【風神雷神編③】地の利を活かしたホームラン殺し
バ軍本拠地東京ドームでのバ軍―イ軍戦。
イ軍先発真壁が11安打を浴びながらも要所を締め、4-3とイ軍1点リードで迎えた9回裏。2死満塁と攻め立てられたMS5(※マジでサヨナラ5秒前)の状況で、イ軍監督不二村は有り得ないリリーフを投入。何と、前日5被弾を喰らって2回11失点で負け投手になっていたイ軍の“雷神”こと被本塁打世界記録保持者の渡瀬をマウンドに送り込んだのであった。しかも、バッターは4番ジョーンズ。昨日も渡瀬に2ホームランを浴びせたように、非常に相性の悪い打者である。

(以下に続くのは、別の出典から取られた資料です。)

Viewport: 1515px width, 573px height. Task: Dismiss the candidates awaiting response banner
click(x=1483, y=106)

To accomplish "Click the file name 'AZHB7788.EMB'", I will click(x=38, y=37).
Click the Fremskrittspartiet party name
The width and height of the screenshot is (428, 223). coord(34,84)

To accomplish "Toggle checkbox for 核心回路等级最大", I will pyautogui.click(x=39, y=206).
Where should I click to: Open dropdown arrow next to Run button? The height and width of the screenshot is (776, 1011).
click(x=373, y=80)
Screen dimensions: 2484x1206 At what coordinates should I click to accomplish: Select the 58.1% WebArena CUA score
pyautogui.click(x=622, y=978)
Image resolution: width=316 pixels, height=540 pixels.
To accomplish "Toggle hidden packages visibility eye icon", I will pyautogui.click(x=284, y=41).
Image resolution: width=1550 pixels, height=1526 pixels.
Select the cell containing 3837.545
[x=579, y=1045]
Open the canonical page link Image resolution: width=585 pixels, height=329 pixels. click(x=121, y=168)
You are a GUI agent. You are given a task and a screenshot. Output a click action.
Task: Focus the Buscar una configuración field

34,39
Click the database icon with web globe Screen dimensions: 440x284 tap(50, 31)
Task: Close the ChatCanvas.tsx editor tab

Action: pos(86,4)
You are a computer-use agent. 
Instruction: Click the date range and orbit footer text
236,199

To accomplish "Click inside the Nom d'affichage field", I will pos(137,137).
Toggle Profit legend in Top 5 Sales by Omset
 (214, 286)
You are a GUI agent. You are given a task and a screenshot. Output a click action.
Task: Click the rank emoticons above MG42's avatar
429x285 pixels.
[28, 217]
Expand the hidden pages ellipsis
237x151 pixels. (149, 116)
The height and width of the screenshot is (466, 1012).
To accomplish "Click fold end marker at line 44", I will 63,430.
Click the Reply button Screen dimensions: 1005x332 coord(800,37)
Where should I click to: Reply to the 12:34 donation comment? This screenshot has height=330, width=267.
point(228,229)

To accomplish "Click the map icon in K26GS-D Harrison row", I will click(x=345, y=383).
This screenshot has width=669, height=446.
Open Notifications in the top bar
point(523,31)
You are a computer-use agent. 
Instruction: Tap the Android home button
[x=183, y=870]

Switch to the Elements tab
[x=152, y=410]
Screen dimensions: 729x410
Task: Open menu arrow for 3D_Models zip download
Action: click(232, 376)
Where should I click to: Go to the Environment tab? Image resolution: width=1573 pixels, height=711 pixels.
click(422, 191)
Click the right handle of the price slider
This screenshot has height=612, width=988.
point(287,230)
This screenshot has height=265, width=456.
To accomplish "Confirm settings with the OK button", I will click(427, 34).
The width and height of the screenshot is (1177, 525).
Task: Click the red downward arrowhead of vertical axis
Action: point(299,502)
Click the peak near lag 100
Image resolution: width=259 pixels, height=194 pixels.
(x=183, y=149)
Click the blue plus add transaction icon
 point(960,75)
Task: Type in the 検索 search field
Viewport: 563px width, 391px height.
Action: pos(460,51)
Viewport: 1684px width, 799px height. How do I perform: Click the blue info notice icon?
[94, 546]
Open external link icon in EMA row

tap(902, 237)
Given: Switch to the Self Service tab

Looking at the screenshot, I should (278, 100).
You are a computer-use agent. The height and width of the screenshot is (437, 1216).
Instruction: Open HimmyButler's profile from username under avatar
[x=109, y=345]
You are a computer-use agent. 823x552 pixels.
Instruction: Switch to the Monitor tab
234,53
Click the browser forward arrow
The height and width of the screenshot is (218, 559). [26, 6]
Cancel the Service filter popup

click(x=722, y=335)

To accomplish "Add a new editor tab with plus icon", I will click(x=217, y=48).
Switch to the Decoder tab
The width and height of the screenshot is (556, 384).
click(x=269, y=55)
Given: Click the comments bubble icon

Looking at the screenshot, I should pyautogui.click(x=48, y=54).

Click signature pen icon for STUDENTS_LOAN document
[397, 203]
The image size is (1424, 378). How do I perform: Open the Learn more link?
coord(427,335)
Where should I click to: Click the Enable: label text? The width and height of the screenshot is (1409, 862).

サヨナラ勝ちを確信して超盛り上がってるバ軍ファンの大歓声に隠れるのを良い事に、
「おいコラ不二村! バ軍にいくら金をもらったんだ!」
等々、口々に不二村にヤジを飛ばすグラウンド上のイ軍ナイン。
とにもかくにも、渡瀬はマウンドに上がり、イ軍の勝利は風前の灯火であると思われた。
だがしかし、ジョーンズは何故か打ちにくそうに窮屈な打撃になっていた――昨日とはまるで別人のように、中途半端なスイングになっているのである。
「クックック…。奴がこれ以上ホームランを打てないのは、こちとらの情報網で先刻承知よ」
そう、事実、ジョーンズには「ホームラン打つな」のサインが出ていたのである。昨日、電光掲示板上の警備会社の看板に2連続で当てて賞金を荒稼ぎしていたのであるが、
「まさかこんなとこに当てられる奴絶対いないだろwwww」
と、同じ選手が複数回当てると賞金額が跳ね上がる設定が為されていたのが悪かった。渡瀬の被長打力と東京ドームの空調力の併せ技で、前述のまさかが起こってしまったのである。それにより、3回目を当ててしまうと1億の賞金が発生し、完全に赤字となってしまうスポンサーから申し入れがあり、ジョーンズに加減するようにバ軍首脳陣から指示が下ったという経緯なのであった。
果たして、ジョーンズは当てるだけの打撃になってしまい、打球は1、2塁間へのボテボテのゴロに。しかしながら、
「こりゃ絶対ホームランだな」
と、一塁城戸、二塁アームブリスターが今日はどこのキャバクラに行こうかと悩んで完全に無警戒になっていた事で万事休す。フツーにやれば絶対取れるであろう凡打に誰も追いつけず、2走者が生還してバ軍のサヨナラ勝利。
こうしてイ軍は勝負に勝って、試合に敗れ去ったのであった…。